• _Problem details_:
One part of the entries below is wanted: the lines from the one containing "For every named target in this 119×2576" through the one containing "Facebook (15, 2290)". Write those out exactly and nothing else.

• _Exercise input_:
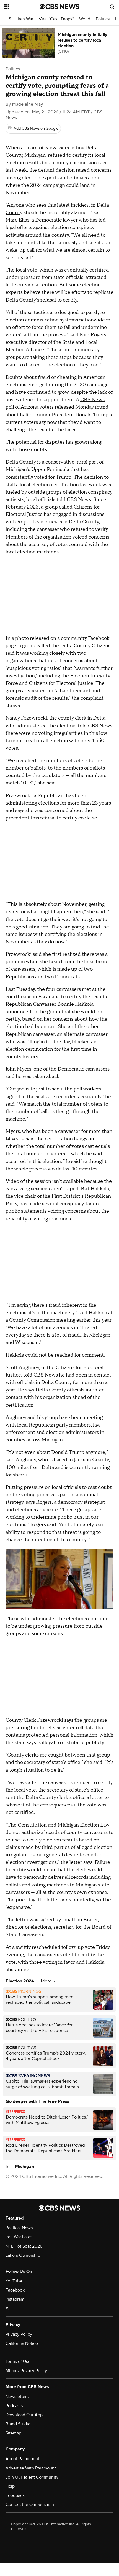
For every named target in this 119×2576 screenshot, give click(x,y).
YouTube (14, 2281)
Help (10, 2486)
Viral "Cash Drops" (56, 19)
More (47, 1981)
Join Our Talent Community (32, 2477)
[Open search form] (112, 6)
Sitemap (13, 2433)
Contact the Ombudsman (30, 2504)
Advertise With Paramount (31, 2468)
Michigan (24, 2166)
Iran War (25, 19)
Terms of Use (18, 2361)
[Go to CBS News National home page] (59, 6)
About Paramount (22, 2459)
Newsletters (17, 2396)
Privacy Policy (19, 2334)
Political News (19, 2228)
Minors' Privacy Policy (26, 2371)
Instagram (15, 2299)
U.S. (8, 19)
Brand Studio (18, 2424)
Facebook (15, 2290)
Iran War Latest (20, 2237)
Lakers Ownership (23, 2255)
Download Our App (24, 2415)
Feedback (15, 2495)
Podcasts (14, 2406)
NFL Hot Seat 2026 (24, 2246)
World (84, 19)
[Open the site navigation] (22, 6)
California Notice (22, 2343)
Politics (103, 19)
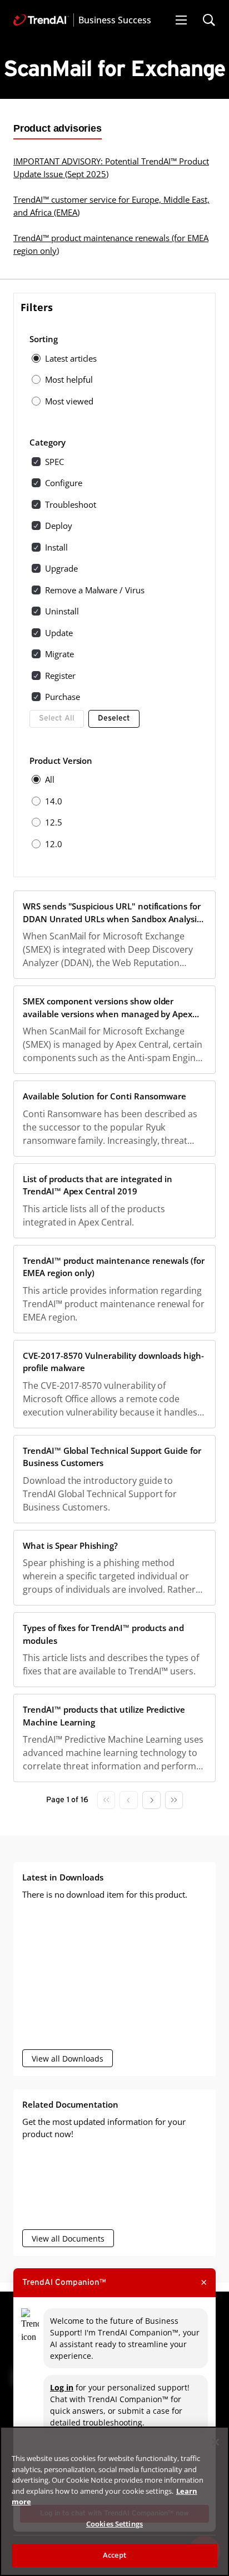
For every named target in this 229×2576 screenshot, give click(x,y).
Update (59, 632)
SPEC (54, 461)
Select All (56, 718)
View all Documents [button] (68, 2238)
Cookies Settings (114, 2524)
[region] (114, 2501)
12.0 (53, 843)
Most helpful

* * *

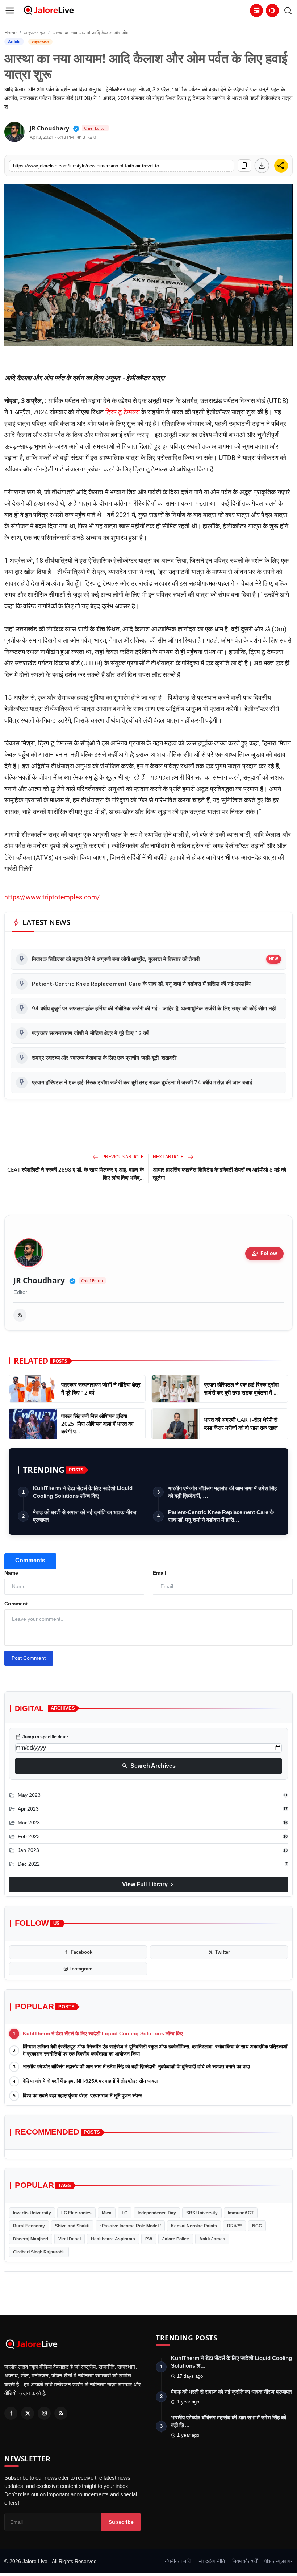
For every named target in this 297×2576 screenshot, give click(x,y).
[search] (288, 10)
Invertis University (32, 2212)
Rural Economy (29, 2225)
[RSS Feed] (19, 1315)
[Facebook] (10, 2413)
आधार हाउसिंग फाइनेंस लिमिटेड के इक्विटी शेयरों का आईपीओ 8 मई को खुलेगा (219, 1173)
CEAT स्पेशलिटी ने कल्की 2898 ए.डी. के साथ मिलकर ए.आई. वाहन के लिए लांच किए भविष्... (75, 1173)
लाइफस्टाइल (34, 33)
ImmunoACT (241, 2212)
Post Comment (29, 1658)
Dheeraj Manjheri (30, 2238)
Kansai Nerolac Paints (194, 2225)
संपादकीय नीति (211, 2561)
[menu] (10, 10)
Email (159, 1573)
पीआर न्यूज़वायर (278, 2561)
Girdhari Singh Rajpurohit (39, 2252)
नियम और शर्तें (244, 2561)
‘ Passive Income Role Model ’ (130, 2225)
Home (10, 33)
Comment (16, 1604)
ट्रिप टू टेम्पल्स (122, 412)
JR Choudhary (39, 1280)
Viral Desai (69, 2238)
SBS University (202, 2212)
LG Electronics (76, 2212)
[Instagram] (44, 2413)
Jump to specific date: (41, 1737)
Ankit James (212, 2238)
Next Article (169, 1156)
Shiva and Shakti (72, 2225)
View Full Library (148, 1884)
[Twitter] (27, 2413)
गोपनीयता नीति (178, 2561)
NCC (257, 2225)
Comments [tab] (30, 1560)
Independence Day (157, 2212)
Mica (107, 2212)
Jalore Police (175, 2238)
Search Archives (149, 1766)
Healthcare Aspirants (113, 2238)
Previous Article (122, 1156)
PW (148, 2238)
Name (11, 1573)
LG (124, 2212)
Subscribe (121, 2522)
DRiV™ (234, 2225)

• _Exercise output_:
For every named target in this 119×2576 screenshot, give click(x,y).
YouTube (14, 2281)
Help (10, 2486)
Viral "Cash Drops" (56, 19)
More (47, 1981)
Join Our Talent Community (32, 2477)
[Open search form] (112, 6)
Sitemap (13, 2433)
Contact the Ombudsman (30, 2504)
Advertise With Paramount (31, 2468)
Michigan (24, 2166)
Iran War (25, 19)
Terms of Use (18, 2361)
[Go to CBS News National home page] (59, 6)
About Paramount (22, 2459)
Newsletters (17, 2396)
Privacy Policy (19, 2334)
Political News (19, 2228)
Minors' Privacy Policy (26, 2371)
Instagram (15, 2299)
U.S. (8, 19)
Brand Studio (18, 2424)
Facebook (15, 2290)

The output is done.